## Prompt
What is needed is a word-for-word copy of the lines below from the one with "Given: Save recipients" through the one with "This screenshot has width=1456, height=819.", both included, with every picture left out.

## Material shown
►

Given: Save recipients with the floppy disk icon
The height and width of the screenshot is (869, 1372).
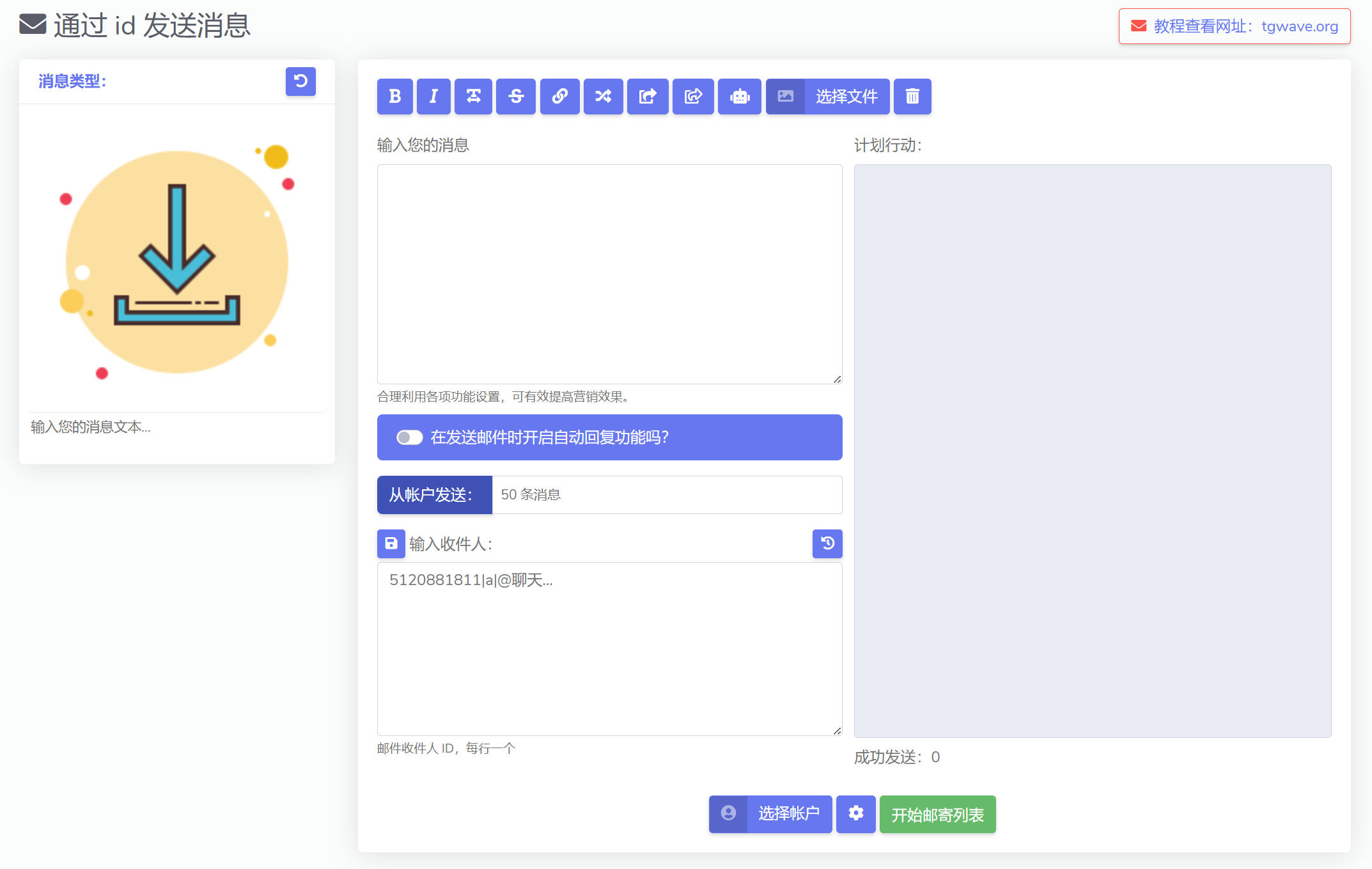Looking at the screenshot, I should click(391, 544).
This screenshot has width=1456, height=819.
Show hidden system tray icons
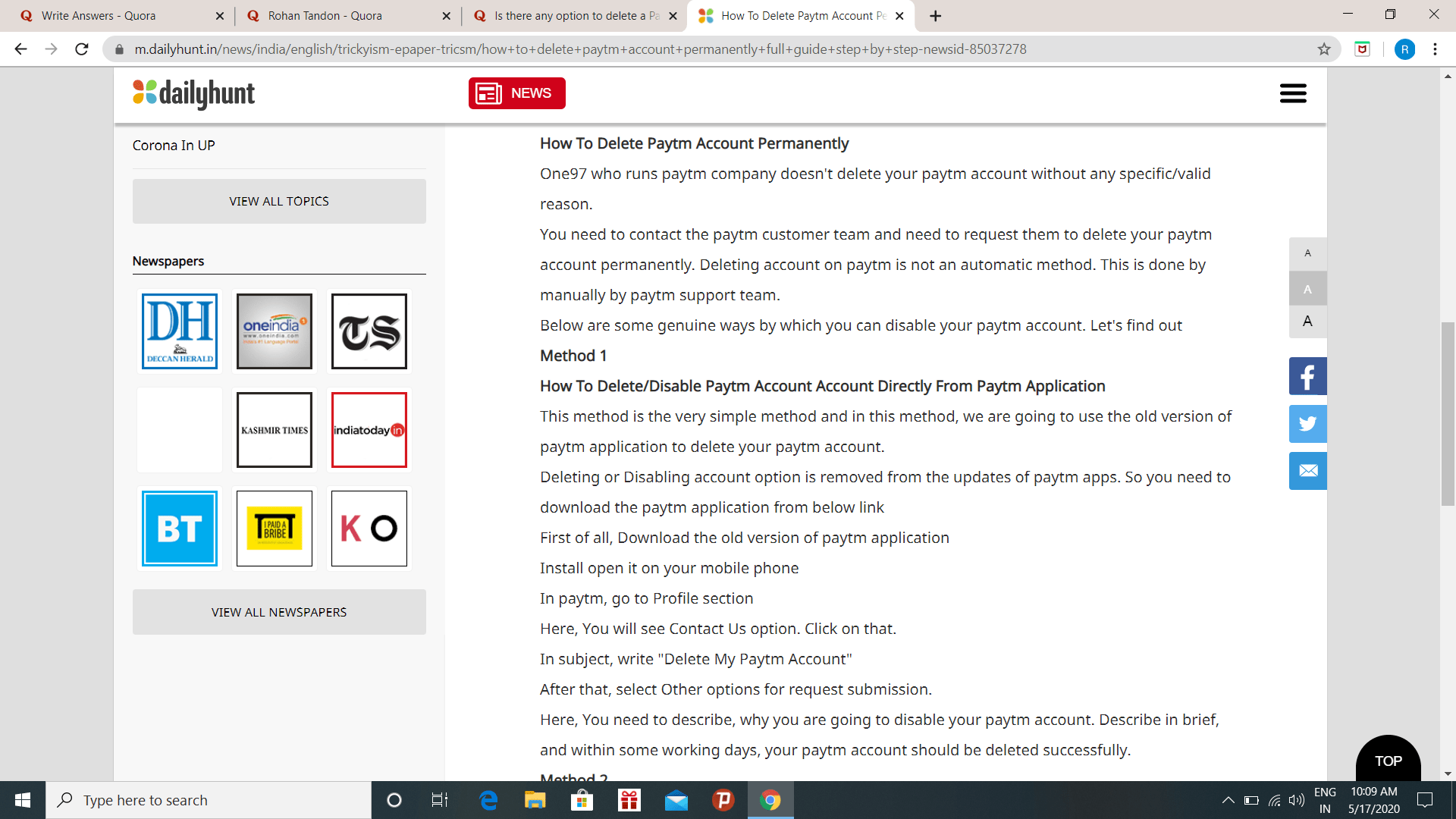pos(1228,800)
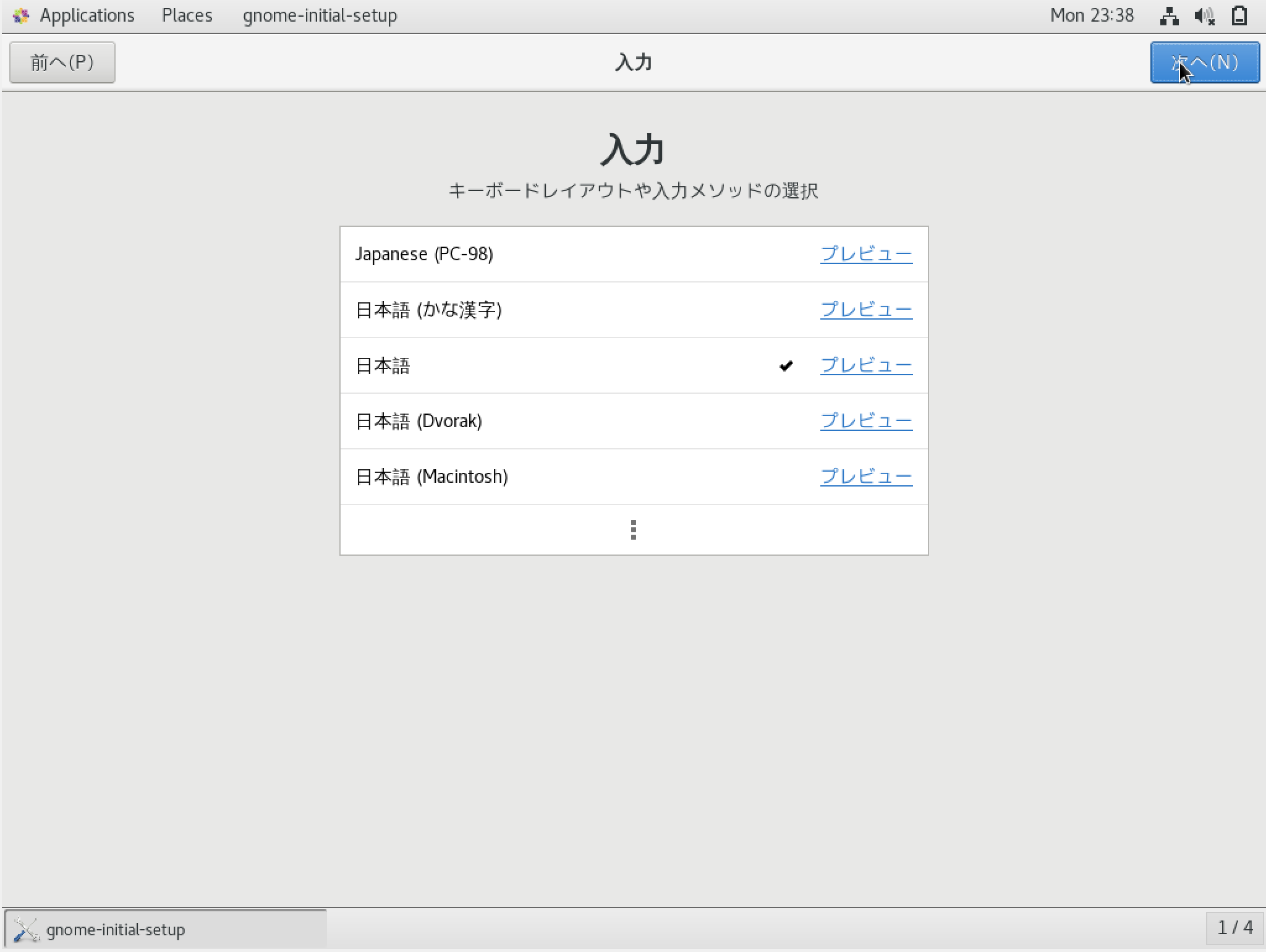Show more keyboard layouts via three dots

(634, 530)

◄
►

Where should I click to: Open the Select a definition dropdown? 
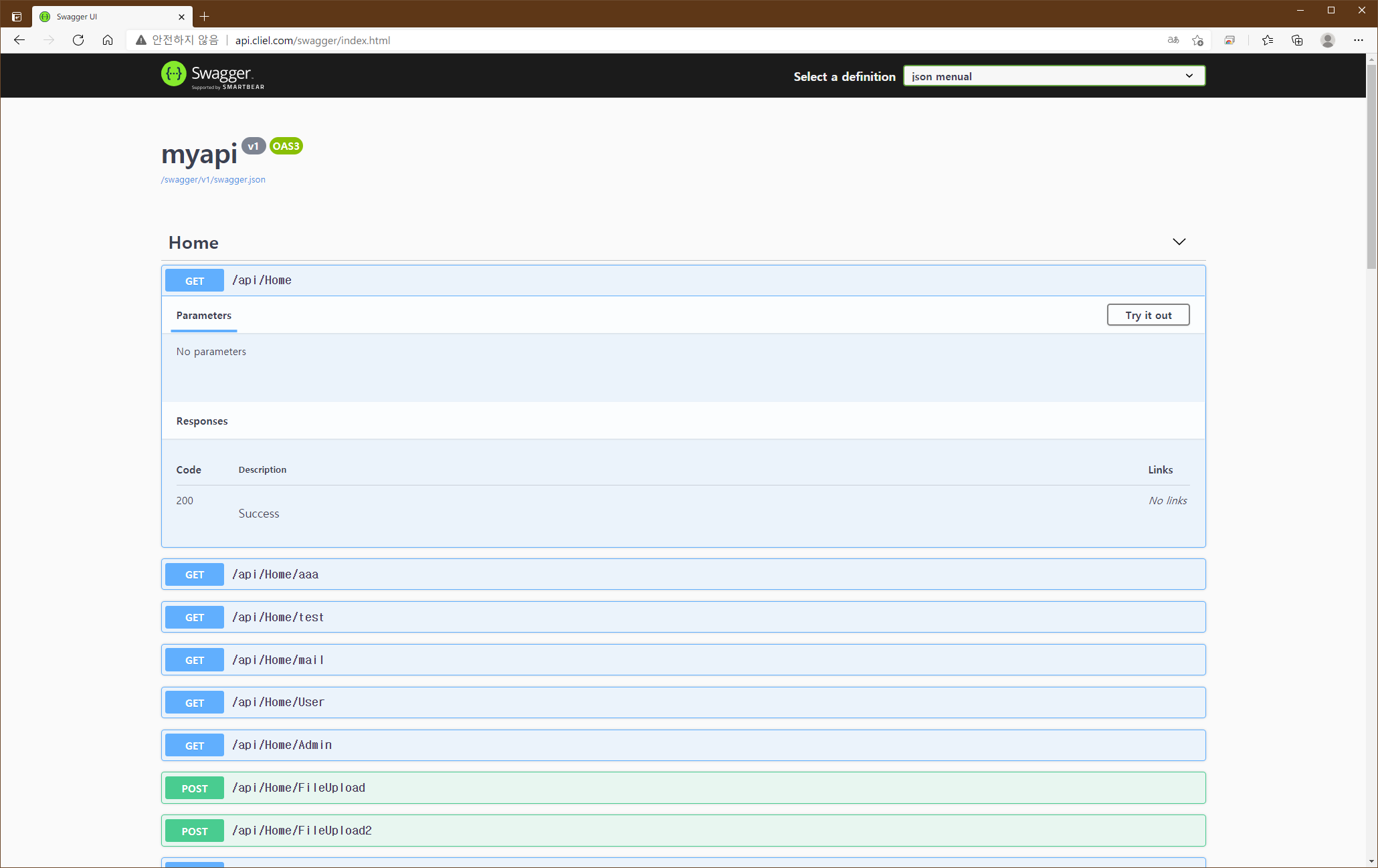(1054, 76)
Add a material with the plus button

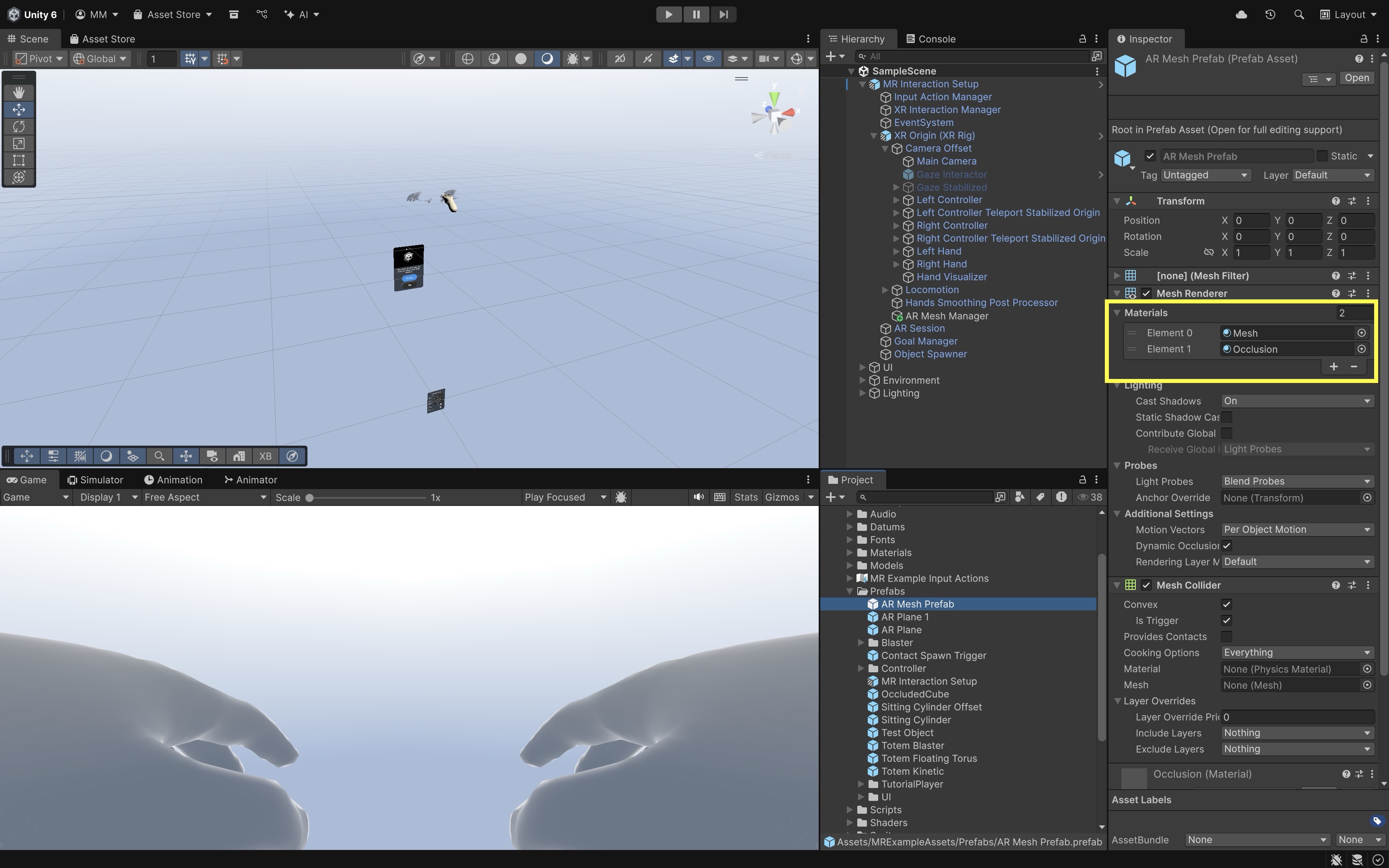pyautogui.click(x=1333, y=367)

◄
►

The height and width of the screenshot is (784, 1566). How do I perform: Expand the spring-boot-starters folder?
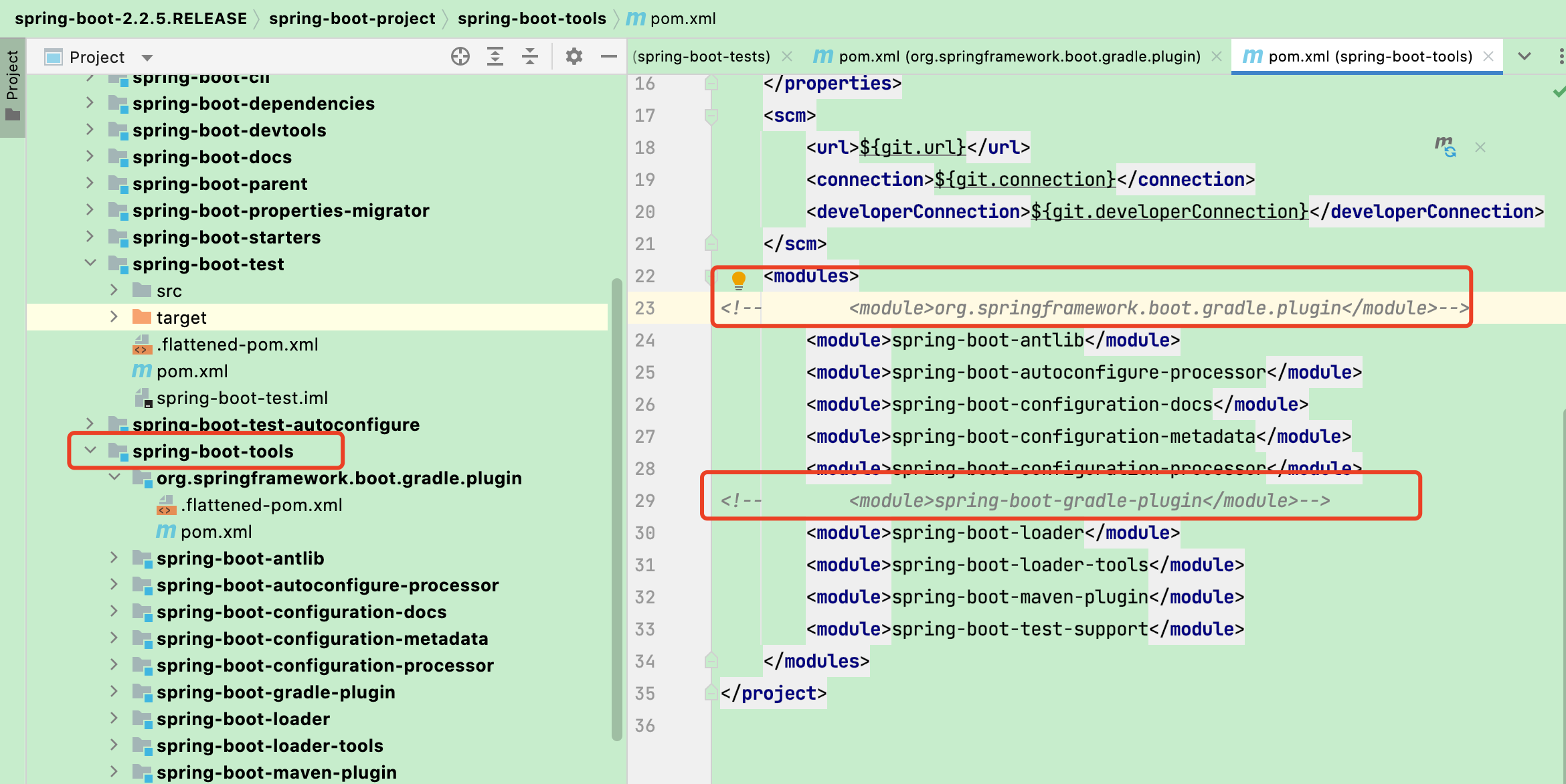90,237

◄

## Your response
Given: Save recipients with the floppy disk icon
The height and width of the screenshot is (869, 1372).
Looking at the screenshot, I should click(391, 544).
This screenshot has width=1456, height=819.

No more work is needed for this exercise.